§ Directions: Collect from the data below each line with "Given".

*** Material for this task Section Begins ***

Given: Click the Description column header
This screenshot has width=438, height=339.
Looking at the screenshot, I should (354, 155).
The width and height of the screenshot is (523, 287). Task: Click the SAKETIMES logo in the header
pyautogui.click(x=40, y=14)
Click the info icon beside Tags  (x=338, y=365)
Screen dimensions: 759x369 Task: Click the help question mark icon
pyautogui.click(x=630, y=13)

*** Material for this task Section Ends ***
*** Material for this task Section Begins ***

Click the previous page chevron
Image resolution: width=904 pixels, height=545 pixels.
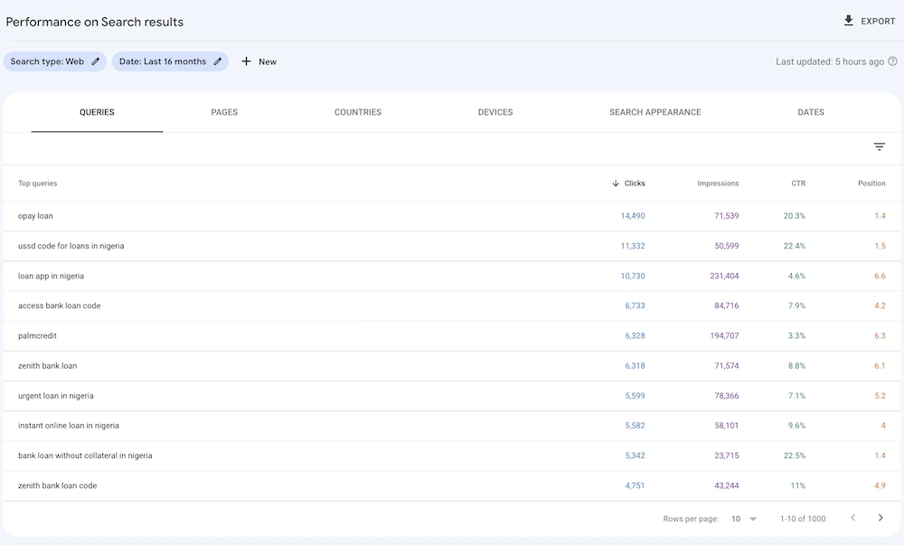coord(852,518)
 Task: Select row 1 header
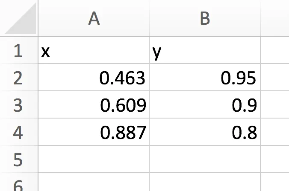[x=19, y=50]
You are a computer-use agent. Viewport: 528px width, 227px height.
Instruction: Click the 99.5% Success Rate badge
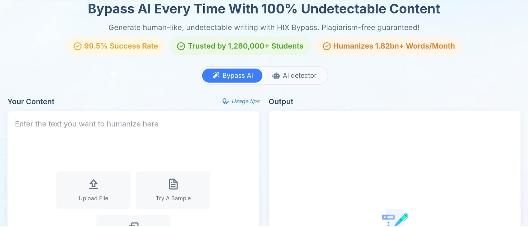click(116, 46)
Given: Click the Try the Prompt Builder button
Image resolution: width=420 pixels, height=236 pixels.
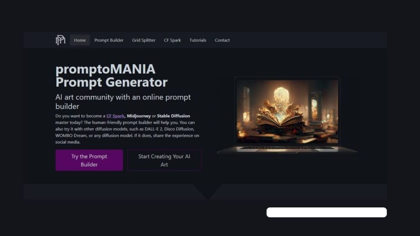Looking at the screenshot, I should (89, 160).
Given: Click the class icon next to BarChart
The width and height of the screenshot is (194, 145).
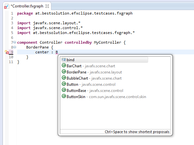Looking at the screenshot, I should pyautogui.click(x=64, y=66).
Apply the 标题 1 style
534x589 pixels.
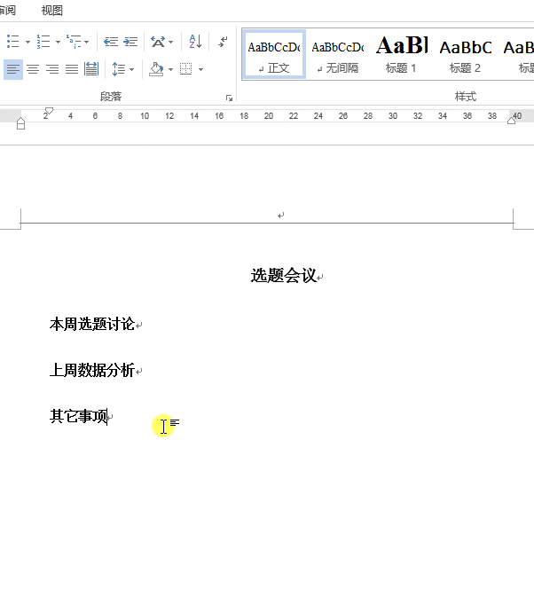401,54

*** Material for this task Section Ends ***

§ The completed task:
Given: Click the Description column header
Given: Click the Try the Prompt Builder button
Given: Click the class icon next to BarChart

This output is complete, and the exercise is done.